Roland Barthes is bound to come up. His concept of 'Differance'.

It's a very wide field! All art is political....

antimony · 20/02/2011 08:21

Queer theory stresses ways to undo heteronormativity; but it also, as Leningrad says,wants to do away with identity politics. Ie, you can't have queer as an identity. Dittany's examples, Foucault, Califia and Rubin, may be queer, but I wouldn't call them queer theorists (esp not Califia), and whatever BDSM they practice is not afaik related to queer theory.
Eve Sedgwick is a great queer theorist - Between Men transforms several key Victorian texts.

Rhadegunde · 20/02/2011 08:47

This reply has been deleted

Message withdrawn at poster's request.

dittany · 20/02/2011 12:47

This reply has been deleted

Message withdrawn at poster's request.

antimony · 20/02/2011 13:05

Dittany - that appears to be a site to sell books; I'm not sure why it makes Califia a queer theorist.
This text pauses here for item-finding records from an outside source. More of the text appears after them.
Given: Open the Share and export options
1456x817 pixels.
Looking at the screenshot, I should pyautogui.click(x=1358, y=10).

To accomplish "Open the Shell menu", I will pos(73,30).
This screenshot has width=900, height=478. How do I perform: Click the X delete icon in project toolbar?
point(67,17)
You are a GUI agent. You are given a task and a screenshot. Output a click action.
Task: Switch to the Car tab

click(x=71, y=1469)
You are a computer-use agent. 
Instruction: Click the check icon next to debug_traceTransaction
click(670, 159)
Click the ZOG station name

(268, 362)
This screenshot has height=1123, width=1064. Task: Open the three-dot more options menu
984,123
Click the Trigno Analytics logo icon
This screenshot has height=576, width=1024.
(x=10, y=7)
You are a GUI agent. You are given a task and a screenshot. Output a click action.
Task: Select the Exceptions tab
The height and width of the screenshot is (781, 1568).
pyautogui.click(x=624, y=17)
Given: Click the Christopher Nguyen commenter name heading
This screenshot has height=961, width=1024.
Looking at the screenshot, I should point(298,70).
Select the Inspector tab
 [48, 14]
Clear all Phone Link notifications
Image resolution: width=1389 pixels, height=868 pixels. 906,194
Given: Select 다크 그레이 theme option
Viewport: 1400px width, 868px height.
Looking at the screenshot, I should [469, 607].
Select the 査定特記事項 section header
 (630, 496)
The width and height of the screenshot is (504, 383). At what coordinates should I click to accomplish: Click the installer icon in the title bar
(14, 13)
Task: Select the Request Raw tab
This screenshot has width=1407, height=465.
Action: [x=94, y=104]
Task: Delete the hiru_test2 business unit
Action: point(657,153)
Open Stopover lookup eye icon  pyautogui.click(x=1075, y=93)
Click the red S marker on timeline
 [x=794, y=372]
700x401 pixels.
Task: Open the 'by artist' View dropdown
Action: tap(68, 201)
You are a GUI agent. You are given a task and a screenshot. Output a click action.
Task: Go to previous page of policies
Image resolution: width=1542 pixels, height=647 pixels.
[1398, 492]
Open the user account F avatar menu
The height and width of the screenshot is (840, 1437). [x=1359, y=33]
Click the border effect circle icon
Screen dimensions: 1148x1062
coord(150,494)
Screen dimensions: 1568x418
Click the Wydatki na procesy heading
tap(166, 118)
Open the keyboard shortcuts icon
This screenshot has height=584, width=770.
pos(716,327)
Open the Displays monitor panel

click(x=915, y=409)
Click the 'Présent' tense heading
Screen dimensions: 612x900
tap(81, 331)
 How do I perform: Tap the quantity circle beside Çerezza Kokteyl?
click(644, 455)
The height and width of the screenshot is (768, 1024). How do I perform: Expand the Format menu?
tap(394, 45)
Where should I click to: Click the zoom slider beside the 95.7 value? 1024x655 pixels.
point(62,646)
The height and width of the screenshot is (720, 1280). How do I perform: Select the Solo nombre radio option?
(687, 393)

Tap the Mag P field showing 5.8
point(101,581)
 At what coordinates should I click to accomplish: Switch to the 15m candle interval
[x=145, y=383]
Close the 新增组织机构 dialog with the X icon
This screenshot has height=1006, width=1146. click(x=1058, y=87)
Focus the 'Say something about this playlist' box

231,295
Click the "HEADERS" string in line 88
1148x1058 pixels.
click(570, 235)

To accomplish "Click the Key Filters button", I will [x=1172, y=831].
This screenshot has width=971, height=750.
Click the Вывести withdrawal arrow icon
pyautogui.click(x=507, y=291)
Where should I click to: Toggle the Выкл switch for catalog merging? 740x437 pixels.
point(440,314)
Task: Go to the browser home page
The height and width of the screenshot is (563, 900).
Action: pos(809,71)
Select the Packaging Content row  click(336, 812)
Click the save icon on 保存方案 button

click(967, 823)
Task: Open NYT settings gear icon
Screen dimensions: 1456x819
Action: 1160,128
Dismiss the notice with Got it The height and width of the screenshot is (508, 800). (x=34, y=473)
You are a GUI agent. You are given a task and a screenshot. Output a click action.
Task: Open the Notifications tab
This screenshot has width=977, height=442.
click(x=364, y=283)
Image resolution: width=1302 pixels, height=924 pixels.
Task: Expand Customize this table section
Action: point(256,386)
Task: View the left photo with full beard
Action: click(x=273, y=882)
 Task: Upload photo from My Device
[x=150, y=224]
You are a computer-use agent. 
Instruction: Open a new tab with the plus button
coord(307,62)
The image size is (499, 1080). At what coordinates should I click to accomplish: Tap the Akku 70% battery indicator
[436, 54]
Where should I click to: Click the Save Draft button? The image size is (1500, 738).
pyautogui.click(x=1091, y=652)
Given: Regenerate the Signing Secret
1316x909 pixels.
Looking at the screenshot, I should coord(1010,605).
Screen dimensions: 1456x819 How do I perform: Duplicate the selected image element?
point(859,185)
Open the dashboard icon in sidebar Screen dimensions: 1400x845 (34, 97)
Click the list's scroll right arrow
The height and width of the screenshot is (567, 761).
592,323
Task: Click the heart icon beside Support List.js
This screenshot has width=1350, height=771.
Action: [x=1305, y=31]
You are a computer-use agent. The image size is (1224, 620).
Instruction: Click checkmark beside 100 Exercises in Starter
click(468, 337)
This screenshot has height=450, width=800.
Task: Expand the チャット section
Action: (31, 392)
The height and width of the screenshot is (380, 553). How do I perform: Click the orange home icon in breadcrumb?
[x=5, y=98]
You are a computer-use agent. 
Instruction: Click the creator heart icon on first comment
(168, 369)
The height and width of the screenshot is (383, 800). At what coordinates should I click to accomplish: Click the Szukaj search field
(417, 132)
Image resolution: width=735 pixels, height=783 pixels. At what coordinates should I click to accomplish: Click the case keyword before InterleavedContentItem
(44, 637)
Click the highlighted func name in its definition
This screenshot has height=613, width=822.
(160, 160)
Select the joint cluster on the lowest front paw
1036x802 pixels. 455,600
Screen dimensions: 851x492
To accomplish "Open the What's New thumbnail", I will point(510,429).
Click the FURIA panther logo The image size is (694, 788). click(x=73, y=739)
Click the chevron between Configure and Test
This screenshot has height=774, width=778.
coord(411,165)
Sure, he writes about queer stuff, but that's hardly the same thing. Anyway that's rather OT, sorry!

dittany · 20/02/2011 13:12

This reply has been deleted

Message withdrawn at poster's request.

dittany · 20/02/2011 13:15

This reply has been deleted

Message withdrawn at poster's request.

JaneS · 20/02/2011 13:26

dittany, to be fair I think the OP is asking about academic writing. Ime English Lit. courses tend to teach undergraduates about quite established 'examples of theory x' type writing, not the stuff that's currently groundbreaking.

Though I've been trying to get mine aware of current issues a bit!

dittany · 20/02/2011 13:35

This reply has been deleted

Message withdrawn at poster's request.